En aquel tiempo, muchos judíos que habían venido a casa de María, al ver lo que había hecho Jesús, creyeron en él. Pero algunos acudieron a los fariseos y les contaron lo que había hecho Jesús.
Esto no lo dijo por propio impulso, sino que, por ser sumo sacerdote aquel año, habló proféticamente, anunciando que Jesús iba a morir por la nación; y no solo por la nación, sino también para reunir a los hijos de Dios dispersos.
Y aquel día decidieron darle muerte. Por eso Jesús ya no andaba públicamente entre los judíos, sino que se retiró a la región vecina al desierto, a una ciudad llamada Efraín, y pasaba allí el tiempo con los discípulos.
Los sumos sacerdotes y fariseos habían mandado que el que se enterase de dónde estaba les avisara para prenderlo.

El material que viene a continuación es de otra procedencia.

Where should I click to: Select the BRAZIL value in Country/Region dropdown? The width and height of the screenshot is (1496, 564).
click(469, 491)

Nos encontramos ante los últimos días de la vida de Jesús sobre la tierra. El evangelio de hoy nos recuerda que Jesús había devuelto la vida a su amigo Lázaro, lo que llevó a muchos judíos a creer en él.

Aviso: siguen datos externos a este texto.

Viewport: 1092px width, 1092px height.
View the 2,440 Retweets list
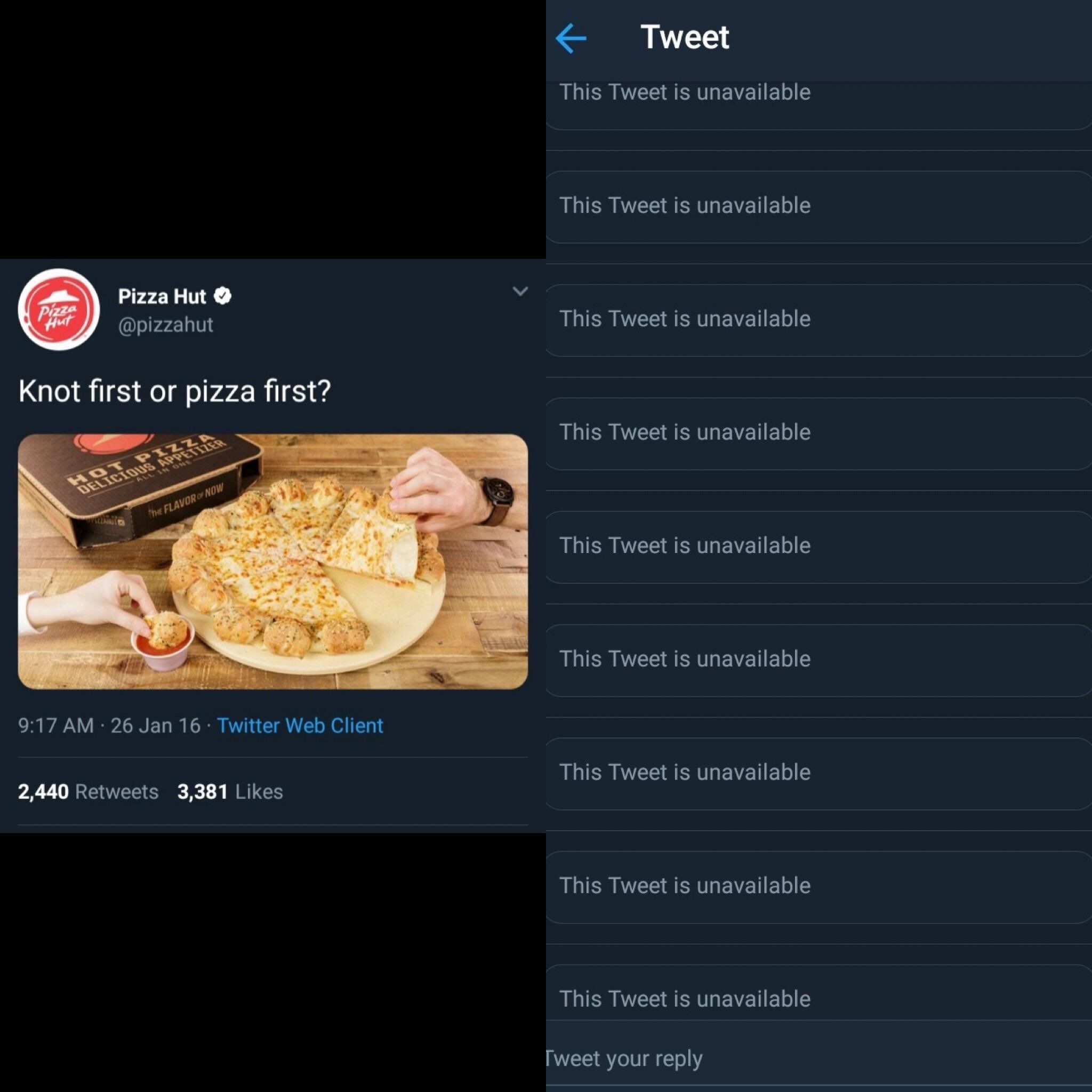tap(88, 791)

Este suceso incomodó sobremanera a los sumos sacerdotes y fariseos que se preguntaban cómo parar la acogida a Jesús. Para ello convocaron al sanedrín, y allí el sumo sacerdote Caifás sentenció: “conviene que uno muera por el pueblo y que no perezca la nación entera… y aquel día decidieron darle muerte”. Es cierto que Jesús “ya no andaba públicamente con los judíos y se retiró con sus discípulos a una ciudad llamada Efraín”. Sabía que la única posibilidad de evitar su muerte era no volver a predicar su buena noticia. Pero Jesús no se calló. No podía renunciar a la misión que el Padre le había encomendado de predicarnos su buena noticia. Y hasta nos siguió predicando desde lo alto de la cruz que el amor es más fuerte que la muerte, confiando en su Padre que no dejó que su vida de amor acabe en fracaso y al tercer día le resucitó. Y el amor venció a la muerte para siempre.